To hear some describe the stakes, a pair of cases argued before the Supreme Court on Wednesday could create a watershed moment in American government. Business lobbies and conservative activists see an opportunity to restrain an out-of-control “administrative state.” Progressives fear the court will render the federal government incapable of responding to modern challenges from climate change to artificial intelligence.
At issue is a deceptively arcane matter: who gets to interpret the law when Congress leaves it ambiguous as it often does, sometimes inexcusably, but sometimes unavoidably.
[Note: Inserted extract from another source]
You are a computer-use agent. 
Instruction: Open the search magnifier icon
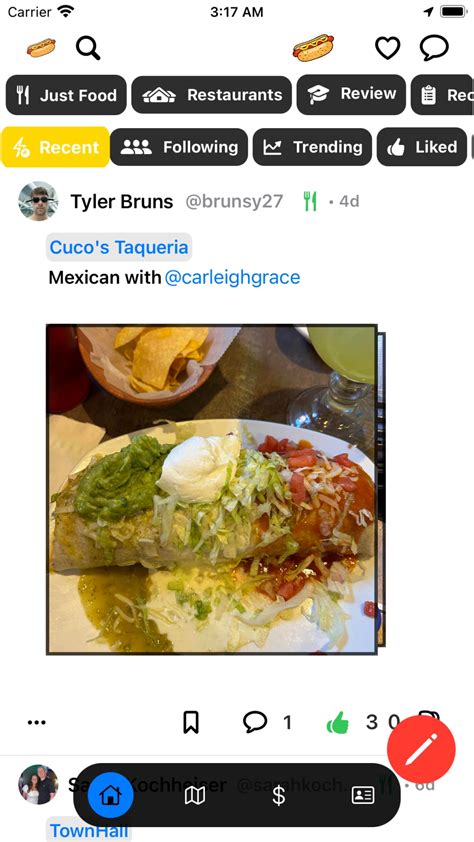pos(88,48)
The current rule, called “Chevron deference” — after the 1984 case in which the court developed it — instructs judges to uphold challenged regulations as long as they reflect an agency’s “reasonable” reading of a genuinely ambiguous law.
Agencies, the logic goes, have more expertise and on-the-ground experience than judges and are more democratically accountable — albeit indirectly, through the elected president. Absent a Chevron-like doctrine enforcing a degree of judicial modesty, judges could fill gaps in the law according to policy considerations they are poorly equipped to evaluate.
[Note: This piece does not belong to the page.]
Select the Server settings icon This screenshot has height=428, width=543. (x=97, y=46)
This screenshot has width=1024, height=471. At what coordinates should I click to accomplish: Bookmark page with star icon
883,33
Conservatives see this as an abdication of the judiciary’s power to “say what the law is,” its exclusive purview since Marbury v. Madison. They also see it as backdoor encouragement for sloppy statute writing. This is an updated conservative take on Chevron, to be sure. Initially praised by Justice Antonin Scalia, Chevron was a unanimous ruling to uphold a Reagan administration air pollution regulation that environmentalists considered too lax. During a long run of presidencies that, apart from Jimmy Carter’s four years, spanned the late 1960s to the early 1990s, Republicans controlled the White House and the agencies to which judges were deferring.